:: WORK TO COMPLETE ::
Your answer should be each line of the entries that contains the word "computer", copied in full.

:: DATA IN THIS EXERCISE ::

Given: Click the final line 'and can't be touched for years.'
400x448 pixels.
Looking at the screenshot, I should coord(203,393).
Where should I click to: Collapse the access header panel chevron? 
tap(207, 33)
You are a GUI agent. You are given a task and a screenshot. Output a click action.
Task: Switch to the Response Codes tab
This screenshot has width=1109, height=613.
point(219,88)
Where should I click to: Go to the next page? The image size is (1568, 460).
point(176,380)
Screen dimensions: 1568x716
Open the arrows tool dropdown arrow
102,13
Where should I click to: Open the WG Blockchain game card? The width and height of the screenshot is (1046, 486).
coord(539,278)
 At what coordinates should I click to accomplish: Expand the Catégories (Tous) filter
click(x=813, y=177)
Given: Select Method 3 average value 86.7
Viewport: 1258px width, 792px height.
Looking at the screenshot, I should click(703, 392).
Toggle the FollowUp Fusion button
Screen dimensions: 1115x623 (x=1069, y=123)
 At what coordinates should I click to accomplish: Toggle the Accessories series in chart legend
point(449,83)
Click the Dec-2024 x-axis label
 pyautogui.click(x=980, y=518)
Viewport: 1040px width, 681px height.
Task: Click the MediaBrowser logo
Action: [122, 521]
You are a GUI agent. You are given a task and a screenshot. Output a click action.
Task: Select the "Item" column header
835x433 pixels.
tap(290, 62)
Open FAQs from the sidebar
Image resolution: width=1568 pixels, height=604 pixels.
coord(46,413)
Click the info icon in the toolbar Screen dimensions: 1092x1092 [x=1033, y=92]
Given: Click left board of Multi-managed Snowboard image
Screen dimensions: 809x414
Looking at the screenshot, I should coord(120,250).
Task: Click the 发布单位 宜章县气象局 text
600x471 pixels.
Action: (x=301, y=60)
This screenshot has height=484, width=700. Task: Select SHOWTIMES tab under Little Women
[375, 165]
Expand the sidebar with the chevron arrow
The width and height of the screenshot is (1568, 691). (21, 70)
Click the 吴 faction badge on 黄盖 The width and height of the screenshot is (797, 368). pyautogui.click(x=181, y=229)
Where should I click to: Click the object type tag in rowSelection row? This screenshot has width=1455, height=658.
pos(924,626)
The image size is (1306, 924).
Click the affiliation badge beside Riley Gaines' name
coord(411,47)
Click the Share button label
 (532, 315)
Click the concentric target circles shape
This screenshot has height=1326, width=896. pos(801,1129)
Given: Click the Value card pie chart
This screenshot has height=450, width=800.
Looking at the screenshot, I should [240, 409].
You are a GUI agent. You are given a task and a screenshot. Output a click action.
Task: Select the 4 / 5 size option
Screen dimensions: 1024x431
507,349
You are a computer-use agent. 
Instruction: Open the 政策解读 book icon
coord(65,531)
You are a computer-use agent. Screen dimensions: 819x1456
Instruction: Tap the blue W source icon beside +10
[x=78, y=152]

:: EXERCISE RESPONSE ::
You are a computer-use agent. 
You are a computer-use agent. Screen dimensions: 819x1456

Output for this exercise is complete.